#### Problem to solve
Below are the records; retype each one exactly.

#### Data provided
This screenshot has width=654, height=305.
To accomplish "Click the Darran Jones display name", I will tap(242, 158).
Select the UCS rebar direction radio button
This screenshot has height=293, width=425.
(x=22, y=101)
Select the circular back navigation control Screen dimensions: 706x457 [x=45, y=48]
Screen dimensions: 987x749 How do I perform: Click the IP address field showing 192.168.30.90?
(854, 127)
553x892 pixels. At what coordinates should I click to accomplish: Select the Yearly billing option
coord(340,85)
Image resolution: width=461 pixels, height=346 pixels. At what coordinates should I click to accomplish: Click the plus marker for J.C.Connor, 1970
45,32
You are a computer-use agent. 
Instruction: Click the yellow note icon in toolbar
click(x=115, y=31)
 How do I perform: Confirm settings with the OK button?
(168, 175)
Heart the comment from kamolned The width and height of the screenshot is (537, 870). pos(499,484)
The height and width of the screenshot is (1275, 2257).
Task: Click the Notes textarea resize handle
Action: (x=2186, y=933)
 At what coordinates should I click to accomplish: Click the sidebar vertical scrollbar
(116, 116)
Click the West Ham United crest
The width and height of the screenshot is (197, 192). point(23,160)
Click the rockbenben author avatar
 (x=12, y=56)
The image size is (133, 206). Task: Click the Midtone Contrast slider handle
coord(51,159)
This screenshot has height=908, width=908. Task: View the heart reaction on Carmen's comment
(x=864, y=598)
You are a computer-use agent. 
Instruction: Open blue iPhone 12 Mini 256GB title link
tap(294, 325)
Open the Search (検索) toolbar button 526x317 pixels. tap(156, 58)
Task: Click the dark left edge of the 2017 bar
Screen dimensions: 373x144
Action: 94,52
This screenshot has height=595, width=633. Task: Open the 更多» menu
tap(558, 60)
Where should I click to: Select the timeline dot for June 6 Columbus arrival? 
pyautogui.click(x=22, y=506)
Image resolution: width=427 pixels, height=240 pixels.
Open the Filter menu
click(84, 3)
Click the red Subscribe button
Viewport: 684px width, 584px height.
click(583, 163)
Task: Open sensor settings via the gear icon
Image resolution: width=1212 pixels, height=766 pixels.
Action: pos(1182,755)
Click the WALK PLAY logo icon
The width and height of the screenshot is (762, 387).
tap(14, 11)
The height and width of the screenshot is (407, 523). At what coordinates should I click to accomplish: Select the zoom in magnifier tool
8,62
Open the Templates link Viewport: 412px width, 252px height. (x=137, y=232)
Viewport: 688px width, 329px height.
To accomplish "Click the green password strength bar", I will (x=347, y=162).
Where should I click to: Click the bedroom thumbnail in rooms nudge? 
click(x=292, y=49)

#### Expected answer
This screenshot has width=654, height=305.
To accomplish "Click the Darran Jones display name", I will tap(242, 158).
Select the UCS rebar direction radio button
This screenshot has height=293, width=425.
(x=22, y=101)
Select the circular back navigation control Screen dimensions: 706x457 [x=45, y=48]
Screen dimensions: 987x749 How do I perform: Click the IP address field showing 192.168.30.90?
(854, 127)
553x892 pixels. At what coordinates should I click to accomplish: Select the Yearly billing option
coord(340,85)
Image resolution: width=461 pixels, height=346 pixels. At what coordinates should I click to accomplish: Click the plus marker for J.C.Connor, 1970
45,32
You are a computer-use agent. 
Instruction: Click the yellow note icon in toolbar
click(x=115, y=31)
 How do I perform: Confirm settings with the OK button?
(168, 175)
Heart the comment from kamolned The width and height of the screenshot is (537, 870). pos(499,484)
The height and width of the screenshot is (1275, 2257).
Task: Click the Notes textarea resize handle
Action: (x=2186, y=933)
 At what coordinates should I click to accomplish: Click the sidebar vertical scrollbar
(116, 116)
Click the West Ham United crest
The width and height of the screenshot is (197, 192). point(23,160)
Click the rockbenben author avatar
 (x=12, y=56)
The image size is (133, 206). Task: Click the Midtone Contrast slider handle
coord(51,159)
This screenshot has height=908, width=908. Task: View the heart reaction on Carmen's comment
(x=864, y=598)
You are a computer-use agent. 
Instruction: Open blue iPhone 12 Mini 256GB title link
tap(294, 325)
Open the Search (検索) toolbar button 526x317 pixels. tap(156, 58)
Task: Click the dark left edge of the 2017 bar
Screen dimensions: 373x144
Action: 94,52
This screenshot has height=595, width=633. Task: Open the 更多» menu
tap(558, 60)
Where should I click to: Select the timeline dot for June 6 Columbus arrival? 
pyautogui.click(x=22, y=506)
Image resolution: width=427 pixels, height=240 pixels.
Open the Filter menu
click(84, 3)
Click the red Subscribe button
Viewport: 684px width, 584px height.
click(583, 163)
Task: Open sensor settings via the gear icon
Image resolution: width=1212 pixels, height=766 pixels.
Action: pos(1182,755)
Click the WALK PLAY logo icon
The width and height of the screenshot is (762, 387).
tap(14, 11)
The height and width of the screenshot is (407, 523). At what coordinates should I click to accomplish: Select the zoom in magnifier tool
8,62
Open the Templates link Viewport: 412px width, 252px height. (x=137, y=232)
Viewport: 688px width, 329px height.
To accomplish "Click the green password strength bar", I will (x=347, y=162).
Where should I click to: Click the bedroom thumbnail in rooms nudge? 
click(x=292, y=49)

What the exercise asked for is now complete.